▸ **本文抜粋**:
* * *
片倉出雲『勝負鷹 強奪二千両』

《悪党パーカー》シリーズの邦訳が途絶え、旧作も入手困難になっていることを、しんそこ残念に思っている。これはパーカーに限らず、ケイパー・ノヴェル(強奪小説)というものが、日本ではあまり周知されていないからだろうか。そういえば、ある推理作家氏がケイパーを指して「コン・ゲーム」と言っているのを、どこかで聞いたことがある。人事ながら恥ずかしかった。
 が、意外なところで、その渇をいやすことができた。時代小説の世界に、ケイパー・ノヴェルの書き手が登場したのだ。ぼくは、あまり時代小説は読んでいないのだが、藤沢周平の傑作強奪小説『闇の歯車』を読んだとき以来の歓喜を、本作で味わっている。『勝負鷹 強奪二千両』。タイトルからして、『悪党パーカー/襲撃』のようで、わくわくするじゃないか。

天保十四年。鹿島神宮を目指す長身痩躯の男が一人。その名は、鷹。一匹狼の凄腕の仕事人だ。今回の仕事は、境内で盛大に開かれる花会のテラ銭二千両を奪うこと。集められた面々は、鷹を入れ五人。だが、顔合わせの前に、一人が殺されてしまう! さらに、残された者たちにも魔の手が……。この仕事には裏がある!?/実力派覆面作家が放つ、本格時代活劇の快作!(文庫紹介文より)
* * *
▸ **データ一覧**:
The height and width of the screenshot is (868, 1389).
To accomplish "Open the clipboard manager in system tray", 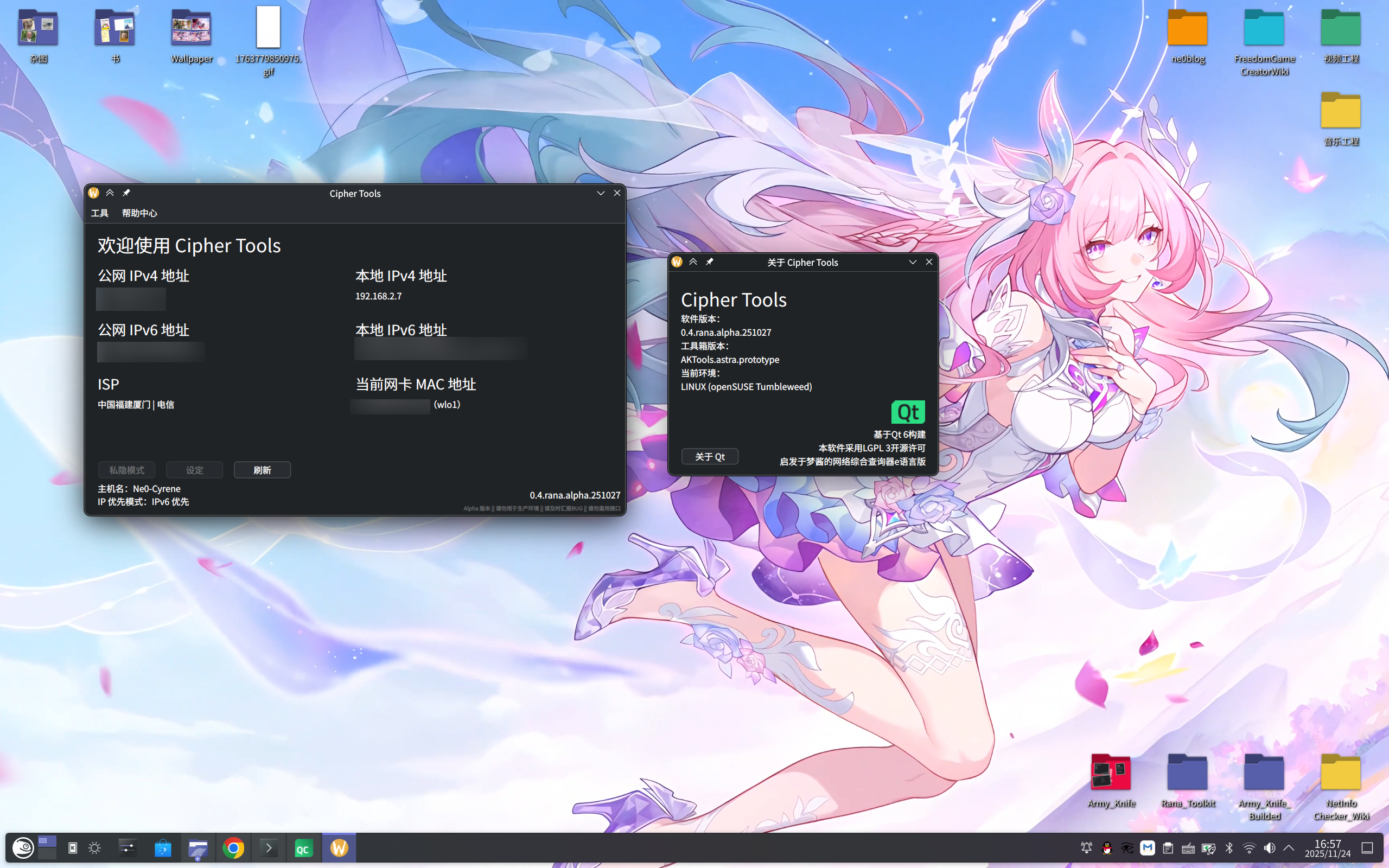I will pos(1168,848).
* * *
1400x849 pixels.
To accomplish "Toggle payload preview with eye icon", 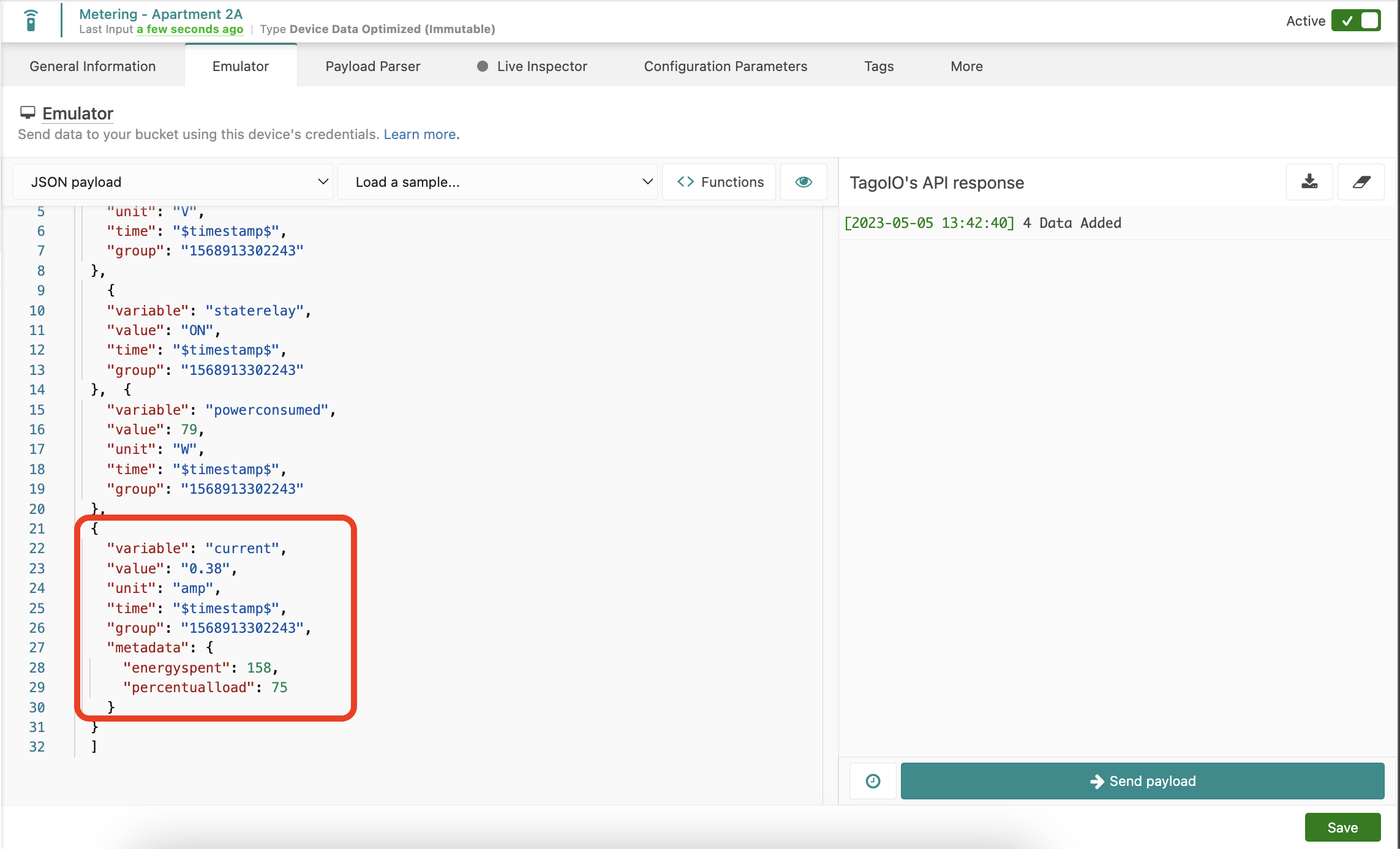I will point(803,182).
* * *
▸ **課題内容**: 『勝負鷹 強奪二千両』の書評のうち、「片倉出雲『勝負鷹 強奪二千両』」から「で、わくわくするじゃないか。」までのすべてを一字一句たがえずに書き写してください。 記録はこの作業には一切関係しません。

▸ **回答**:
片倉出雲『勝負鷹 強奪二千両』

《悪党パーカー》シリーズの邦訳が途絶え、旧作も入手困難になっていることを、しんそこ残念に思っている。これはパーカーに限らず、ケイパー・ノヴェル(強奪小説)というものが、日本ではあまり周知されていないからだろうか。そういえば、ある推理作家氏がケイパーを指して「コン・ゲーム」と言っているのを、どこかで聞いたことがある。人事ながら恥ずかしかった。
 が、意外なところで、その渇をいやすことができた。時代小説の世界に、ケイパー・ノヴェルの書き手が登場したのだ。ぼくは、あまり時代小説は読んでいないのだが、藤沢周平の傑作強奪小説『闇の歯車』を読んだとき以来の歓喜を、本作で味わっている。『勝負鷹 強奪二千両』。タイトルからして、『悪党パーカー/襲撃』のようで、わくわくするじゃないか。